Rondo znajdujące się przed byłą bramą Wytwórni Sprzętu Komunikacyjnego (a obecnie SSE) otrzymało imię Tadeusza Ryczaja wieloletniego dyrektora fabryki, która dominowała w regionie.
27 sierpnia odbyła się uroczystość odsłonięcia tablicy i oficjalnego nadania rondu na skrzyżowaniu ulic Wojska Polskiego i Przemysłowej.
Udział w otwarciu uroczystym wzięli m.in. przedstawiciele władz samorządowych miasta i powiatu, posłów na Sejm RP, rodziny Tadeusza Ryczaja oraz licznie przybyłych pracowników dawnej WSK.
Tadeusz Ryczaj urodził się 28 sierpnia 1931 r. w Kowlu na Wołyniu. W 1939 r. po aresztowaniu przez Rosjan jego ojca, zabitego później w Ostaszkowie, przyjechał z matką do Malinia koło Mielca. W Mielcu ukończył liceum i podjął pracę w WSK, następnie ukończył studia w SGPiS, cały czas pracując w WSK i awansując od szeregowego księgowego, poprzez kierownika, zastępcę dyrektora naczelnego ds. ekonomicznych, by w roku 1966 zostać powołanym na stanowisko dyrektora naczelnego WSK Mielec. Zmarł 1 stycznia 2010 roku.
Miasto za jego rządów osiągnęło ponad przeciętny rozwój.
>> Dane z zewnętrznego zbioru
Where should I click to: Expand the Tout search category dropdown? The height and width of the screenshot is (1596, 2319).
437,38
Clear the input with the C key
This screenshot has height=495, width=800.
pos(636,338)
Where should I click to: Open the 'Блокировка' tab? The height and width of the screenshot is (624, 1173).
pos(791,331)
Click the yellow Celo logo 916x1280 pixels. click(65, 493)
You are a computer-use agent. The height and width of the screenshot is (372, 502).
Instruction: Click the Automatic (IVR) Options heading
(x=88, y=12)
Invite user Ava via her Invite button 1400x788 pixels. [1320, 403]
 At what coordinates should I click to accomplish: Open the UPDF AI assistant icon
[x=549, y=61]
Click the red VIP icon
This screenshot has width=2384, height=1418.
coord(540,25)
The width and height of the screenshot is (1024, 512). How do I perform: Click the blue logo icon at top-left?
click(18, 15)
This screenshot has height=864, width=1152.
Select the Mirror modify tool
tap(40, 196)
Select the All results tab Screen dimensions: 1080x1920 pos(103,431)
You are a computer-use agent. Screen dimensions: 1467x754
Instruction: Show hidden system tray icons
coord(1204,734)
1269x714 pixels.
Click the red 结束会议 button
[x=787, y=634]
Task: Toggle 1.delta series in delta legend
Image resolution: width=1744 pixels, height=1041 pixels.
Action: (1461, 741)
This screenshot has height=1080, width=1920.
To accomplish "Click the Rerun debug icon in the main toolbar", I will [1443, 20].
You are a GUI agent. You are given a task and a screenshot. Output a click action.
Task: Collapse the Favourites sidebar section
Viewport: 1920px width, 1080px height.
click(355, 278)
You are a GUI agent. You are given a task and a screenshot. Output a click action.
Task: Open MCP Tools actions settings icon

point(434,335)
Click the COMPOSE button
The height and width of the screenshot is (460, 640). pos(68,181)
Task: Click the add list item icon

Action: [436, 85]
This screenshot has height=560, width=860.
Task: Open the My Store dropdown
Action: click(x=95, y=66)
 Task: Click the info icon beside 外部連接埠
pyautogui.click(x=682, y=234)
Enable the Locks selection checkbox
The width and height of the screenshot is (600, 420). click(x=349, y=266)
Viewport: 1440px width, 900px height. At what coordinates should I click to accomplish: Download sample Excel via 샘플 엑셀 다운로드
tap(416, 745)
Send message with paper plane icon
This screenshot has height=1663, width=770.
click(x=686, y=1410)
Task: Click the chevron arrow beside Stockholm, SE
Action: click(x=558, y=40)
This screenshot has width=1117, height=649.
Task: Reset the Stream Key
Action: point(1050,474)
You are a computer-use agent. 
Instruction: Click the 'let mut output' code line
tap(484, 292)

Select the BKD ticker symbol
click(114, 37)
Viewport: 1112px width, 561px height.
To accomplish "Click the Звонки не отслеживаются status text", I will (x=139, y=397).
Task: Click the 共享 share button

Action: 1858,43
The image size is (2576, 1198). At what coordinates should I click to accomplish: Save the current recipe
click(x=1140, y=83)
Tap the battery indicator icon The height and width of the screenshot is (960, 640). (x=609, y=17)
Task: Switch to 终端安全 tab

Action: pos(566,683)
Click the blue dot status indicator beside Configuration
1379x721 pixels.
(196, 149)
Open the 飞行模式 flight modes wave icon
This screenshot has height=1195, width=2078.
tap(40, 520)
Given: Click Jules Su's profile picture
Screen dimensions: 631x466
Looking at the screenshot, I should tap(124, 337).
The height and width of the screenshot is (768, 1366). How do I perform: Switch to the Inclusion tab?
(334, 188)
Do dziś wśród kibiców Stali Mielec funkcjonuje stwierdzenie, że jesteśmy „w drodze po dawny blask” i nie da się ukryć faktu, kto był autorem blasku – ówczesny prezes klubu Kazimierski był na etacie organizatorem sukcesu, jednak decyzję o rozwoju klubu były podejmowane na poziomie dyrektora Ryczaja, który miał oparcie w Warszawie w KC PZPR. Jednak w czasach Stanu Wojennego w WSK dochodziło do kontrowersyjnych sytuacji z udziałem Służby Bezpieczeństwa.
Do dziś w opinii wielu byłych pracowników był świetnym menadżerem, jednak w złych czasach i najlepiej o tym nie pamiętać.